Assume a UN Security Council resolution giving Israel, say, three years to do one of two things: either evacuate all its soldiers and settlers out of the West Bank – or keep the settlers in place, but give all who live in the West Bank Israeli citizenship and the vote in Israeli elections. And with the clear proviso that the UN tells Israel that if three years elapse without either of the two being implemented, Israel would face severe sanctions, which would ruin its economy. In that case, there could be no doubt of the outcome – after three years, Israel would be out of the West Bank. The settlers would rather destroy their own homes with their own hands rather than give Palestinians the vote.

A few years ago, a Jewish magazine carried a story, an interview with a liberal, peace-minded housewife in the north, in a village that now has no Palestinians. She insisted that she held no prejudices, but looked forward to the day when the last physical vestiges of their (former) local presence would be eradicated. It was not part of the history that made her feel comfortable. Around the same time, my friends at JEWISH CURRENTS ran another story about an elderly lady returning to her grandparents’ village in the Ukraine. The synagogue was gone and she asked a friendly local about it, a woman who shrugged and said, “It’s not part of our history.”

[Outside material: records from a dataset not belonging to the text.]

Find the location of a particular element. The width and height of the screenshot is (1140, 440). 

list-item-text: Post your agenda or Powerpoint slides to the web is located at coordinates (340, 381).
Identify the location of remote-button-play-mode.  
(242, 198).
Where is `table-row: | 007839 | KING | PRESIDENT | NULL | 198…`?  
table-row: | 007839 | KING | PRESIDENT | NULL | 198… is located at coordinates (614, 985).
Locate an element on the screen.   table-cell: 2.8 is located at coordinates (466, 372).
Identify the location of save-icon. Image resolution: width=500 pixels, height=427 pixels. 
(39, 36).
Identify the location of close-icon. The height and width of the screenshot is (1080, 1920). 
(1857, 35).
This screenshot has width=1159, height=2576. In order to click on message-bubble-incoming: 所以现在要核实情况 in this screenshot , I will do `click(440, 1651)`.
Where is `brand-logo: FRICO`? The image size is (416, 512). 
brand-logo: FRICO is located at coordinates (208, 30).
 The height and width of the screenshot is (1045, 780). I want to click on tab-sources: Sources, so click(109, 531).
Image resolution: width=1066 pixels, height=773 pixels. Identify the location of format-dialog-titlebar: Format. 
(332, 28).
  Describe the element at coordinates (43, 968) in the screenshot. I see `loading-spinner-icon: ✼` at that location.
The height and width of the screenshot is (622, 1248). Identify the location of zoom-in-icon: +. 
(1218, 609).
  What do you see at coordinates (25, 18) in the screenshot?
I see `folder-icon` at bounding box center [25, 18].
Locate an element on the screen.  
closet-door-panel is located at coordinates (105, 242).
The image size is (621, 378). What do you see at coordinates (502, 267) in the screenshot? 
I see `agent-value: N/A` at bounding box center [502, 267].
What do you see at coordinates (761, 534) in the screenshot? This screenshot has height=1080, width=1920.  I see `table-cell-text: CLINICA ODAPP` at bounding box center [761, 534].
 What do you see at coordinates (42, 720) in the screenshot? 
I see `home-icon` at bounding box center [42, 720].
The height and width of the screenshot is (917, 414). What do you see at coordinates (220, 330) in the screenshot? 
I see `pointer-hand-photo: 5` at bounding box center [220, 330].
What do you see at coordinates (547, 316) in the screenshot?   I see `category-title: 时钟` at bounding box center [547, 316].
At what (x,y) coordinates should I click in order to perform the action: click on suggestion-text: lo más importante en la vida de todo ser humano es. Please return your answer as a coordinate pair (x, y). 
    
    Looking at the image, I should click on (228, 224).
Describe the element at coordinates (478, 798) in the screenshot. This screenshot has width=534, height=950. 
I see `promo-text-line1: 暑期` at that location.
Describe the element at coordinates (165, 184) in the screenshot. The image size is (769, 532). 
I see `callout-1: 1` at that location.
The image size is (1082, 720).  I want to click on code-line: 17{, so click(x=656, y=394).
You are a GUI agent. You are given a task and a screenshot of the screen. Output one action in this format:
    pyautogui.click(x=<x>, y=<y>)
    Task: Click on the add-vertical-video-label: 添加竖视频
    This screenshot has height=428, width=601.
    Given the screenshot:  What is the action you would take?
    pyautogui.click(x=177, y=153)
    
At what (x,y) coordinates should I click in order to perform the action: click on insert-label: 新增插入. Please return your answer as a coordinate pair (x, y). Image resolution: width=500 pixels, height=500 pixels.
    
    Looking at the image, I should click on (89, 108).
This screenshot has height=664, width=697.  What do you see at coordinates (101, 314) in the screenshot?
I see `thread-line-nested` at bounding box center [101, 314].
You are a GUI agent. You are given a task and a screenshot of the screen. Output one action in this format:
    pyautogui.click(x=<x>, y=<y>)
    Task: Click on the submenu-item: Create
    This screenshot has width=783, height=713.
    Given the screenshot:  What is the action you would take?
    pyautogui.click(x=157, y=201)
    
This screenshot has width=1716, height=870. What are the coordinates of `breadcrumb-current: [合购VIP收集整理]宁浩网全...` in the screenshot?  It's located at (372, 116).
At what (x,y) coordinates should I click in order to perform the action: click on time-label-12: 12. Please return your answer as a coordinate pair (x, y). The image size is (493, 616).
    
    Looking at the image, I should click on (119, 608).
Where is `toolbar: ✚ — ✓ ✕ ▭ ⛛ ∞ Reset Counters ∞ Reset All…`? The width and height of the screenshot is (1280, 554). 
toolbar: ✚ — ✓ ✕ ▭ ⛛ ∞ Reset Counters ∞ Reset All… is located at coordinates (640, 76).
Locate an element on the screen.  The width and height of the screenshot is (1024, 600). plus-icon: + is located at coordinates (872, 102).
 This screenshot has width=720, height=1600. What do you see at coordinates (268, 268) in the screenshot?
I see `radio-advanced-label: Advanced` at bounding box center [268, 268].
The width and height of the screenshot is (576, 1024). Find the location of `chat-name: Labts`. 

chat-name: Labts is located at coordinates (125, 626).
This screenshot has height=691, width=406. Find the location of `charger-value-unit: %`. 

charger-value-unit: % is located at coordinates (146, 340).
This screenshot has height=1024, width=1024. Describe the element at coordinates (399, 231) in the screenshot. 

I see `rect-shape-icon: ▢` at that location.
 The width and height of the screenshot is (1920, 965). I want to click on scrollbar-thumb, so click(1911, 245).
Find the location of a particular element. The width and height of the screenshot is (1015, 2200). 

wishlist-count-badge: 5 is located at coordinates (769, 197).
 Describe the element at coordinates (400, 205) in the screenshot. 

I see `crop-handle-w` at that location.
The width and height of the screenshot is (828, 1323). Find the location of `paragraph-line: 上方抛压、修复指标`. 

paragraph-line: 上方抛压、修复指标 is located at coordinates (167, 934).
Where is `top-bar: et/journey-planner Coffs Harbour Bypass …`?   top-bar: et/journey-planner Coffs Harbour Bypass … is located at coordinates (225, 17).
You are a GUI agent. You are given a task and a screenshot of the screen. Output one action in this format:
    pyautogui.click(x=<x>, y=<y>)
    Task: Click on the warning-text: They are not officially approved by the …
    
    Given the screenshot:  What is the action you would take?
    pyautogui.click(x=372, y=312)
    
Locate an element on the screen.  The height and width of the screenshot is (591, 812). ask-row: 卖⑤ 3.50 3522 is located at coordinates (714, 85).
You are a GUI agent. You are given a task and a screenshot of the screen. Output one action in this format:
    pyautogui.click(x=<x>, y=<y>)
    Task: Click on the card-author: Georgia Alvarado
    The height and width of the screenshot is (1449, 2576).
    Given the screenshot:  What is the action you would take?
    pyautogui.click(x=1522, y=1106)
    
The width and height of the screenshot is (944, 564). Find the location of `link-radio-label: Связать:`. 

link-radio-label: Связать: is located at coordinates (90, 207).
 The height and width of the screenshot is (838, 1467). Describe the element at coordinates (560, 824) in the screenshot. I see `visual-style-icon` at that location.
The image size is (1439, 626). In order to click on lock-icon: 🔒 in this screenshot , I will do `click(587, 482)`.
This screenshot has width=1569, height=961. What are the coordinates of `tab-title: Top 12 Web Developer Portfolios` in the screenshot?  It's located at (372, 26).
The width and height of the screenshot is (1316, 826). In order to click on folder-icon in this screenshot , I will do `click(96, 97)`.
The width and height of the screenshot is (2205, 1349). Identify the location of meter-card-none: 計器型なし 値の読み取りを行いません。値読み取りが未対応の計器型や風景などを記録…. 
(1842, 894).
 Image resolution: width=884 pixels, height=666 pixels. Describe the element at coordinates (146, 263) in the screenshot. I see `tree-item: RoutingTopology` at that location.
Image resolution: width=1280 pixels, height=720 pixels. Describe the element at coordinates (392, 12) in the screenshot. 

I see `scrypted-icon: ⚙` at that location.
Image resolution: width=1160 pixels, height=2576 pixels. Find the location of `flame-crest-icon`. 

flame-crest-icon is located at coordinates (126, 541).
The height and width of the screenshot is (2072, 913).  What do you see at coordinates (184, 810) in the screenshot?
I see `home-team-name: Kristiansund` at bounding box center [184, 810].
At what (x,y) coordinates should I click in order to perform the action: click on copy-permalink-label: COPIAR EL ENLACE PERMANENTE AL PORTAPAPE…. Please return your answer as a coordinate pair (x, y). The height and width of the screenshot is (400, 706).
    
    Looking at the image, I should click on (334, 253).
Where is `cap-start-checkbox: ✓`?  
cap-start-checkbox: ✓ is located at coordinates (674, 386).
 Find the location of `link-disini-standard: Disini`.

There is no valid comparison between the fate of European Jews and today’s Palestinians, but the willed un-memory seems to be held in common. I suppose I am asking this question as an historian: how can memory work differently and create a badly needed sense of common history, ordinary daily history as well as conflicts? How can it help to resolve the need to move Israelis back across to the legal side of the 1967 border and Palestinians to accept the return of any significant numbers as something that will not happen.

Well, I think that in such cases – i.e., that you live in a place where somebody else lived in the past who had been driven out or murdered – the decisive consideration is whether there is any realistic possibility of the former owners coming back and reclaiming their homes and lands. For example, I think an American considering the fact that a certain Native American tribe once lived where his town is now located, might feel guilty, but does not feel threatened. Even if some members of that tribe live on a reservation somewhere, it is not likely that they would ever be in a position to reclaim their old lands.

So, I think an American can well preserve whatever archaeological remains can be found of the former inhabitants, or even call the local football club by that old tribe’s name. Israelis, on the other hand, are well aware that among the Palestinians the assertion of the Right of Return is very much alive as political aim (for many Palestinians, a military aim as well). And I think that also for Ukrainian villages, the possibility that Jews might one day come back to their village and reclaim Jewish properties (which might be very considerable) is far from out of the question. So, I think that when something in the past is liable to threaten your future, you might wish to wipe this section out of the past.